Task item: Reproduce the records word for word, from the first line to the line containing "Given: Go to Query Audit page".

Listed entries Start Marker

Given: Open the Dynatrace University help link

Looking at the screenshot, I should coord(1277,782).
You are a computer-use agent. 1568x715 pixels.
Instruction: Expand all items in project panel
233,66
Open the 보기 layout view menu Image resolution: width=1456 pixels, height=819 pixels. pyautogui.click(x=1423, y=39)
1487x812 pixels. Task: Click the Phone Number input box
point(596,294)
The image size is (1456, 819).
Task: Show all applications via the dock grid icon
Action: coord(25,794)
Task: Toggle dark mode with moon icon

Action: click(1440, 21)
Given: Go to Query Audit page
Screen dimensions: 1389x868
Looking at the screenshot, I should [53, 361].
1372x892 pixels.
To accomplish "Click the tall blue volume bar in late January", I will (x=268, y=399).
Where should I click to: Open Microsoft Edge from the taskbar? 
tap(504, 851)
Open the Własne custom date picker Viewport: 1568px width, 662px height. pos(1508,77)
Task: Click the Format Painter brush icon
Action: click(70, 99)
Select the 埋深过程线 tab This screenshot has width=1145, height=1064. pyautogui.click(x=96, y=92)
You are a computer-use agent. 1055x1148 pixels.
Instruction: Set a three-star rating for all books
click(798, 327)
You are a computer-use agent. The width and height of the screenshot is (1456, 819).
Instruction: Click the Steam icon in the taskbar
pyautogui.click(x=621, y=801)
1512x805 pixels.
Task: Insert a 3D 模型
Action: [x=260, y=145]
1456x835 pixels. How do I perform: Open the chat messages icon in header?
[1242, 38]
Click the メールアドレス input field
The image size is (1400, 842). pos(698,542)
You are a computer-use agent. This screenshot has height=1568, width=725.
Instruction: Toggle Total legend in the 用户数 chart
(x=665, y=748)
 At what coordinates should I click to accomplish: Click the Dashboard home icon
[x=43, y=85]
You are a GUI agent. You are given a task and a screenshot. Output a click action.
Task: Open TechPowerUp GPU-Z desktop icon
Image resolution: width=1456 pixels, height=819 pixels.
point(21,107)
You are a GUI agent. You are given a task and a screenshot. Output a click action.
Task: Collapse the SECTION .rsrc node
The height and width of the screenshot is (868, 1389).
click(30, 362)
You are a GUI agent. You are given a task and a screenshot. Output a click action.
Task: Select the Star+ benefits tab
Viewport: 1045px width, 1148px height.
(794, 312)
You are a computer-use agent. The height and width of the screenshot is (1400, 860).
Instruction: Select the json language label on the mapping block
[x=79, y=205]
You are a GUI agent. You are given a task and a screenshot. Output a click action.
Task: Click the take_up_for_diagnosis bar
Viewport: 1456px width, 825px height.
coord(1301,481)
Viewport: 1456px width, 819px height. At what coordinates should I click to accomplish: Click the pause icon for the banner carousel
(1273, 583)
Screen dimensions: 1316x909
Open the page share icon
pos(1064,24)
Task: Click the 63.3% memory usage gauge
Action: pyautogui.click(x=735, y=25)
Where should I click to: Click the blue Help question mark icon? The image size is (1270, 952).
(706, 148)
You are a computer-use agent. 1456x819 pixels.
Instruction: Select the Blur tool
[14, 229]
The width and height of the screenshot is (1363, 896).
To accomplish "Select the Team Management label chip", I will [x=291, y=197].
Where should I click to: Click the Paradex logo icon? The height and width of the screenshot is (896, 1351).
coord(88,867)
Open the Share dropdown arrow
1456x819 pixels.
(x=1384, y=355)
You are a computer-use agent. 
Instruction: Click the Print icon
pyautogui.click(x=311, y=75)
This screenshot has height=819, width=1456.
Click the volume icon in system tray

Listed entries End Marker

Completed task:
Given: Open the Dynatrace University help link

Looking at the screenshot, I should coord(1277,782).
You are a computer-use agent. 1568x715 pixels.
Instruction: Expand all items in project panel
233,66
Open the 보기 layout view menu Image resolution: width=1456 pixels, height=819 pixels. pyautogui.click(x=1423, y=39)
1487x812 pixels. Task: Click the Phone Number input box
point(596,294)
The image size is (1456, 819).
Task: Show all applications via the dock grid icon
Action: coord(25,794)
Task: Toggle dark mode with moon icon

Action: click(1440, 21)
Given: Go to Query Audit page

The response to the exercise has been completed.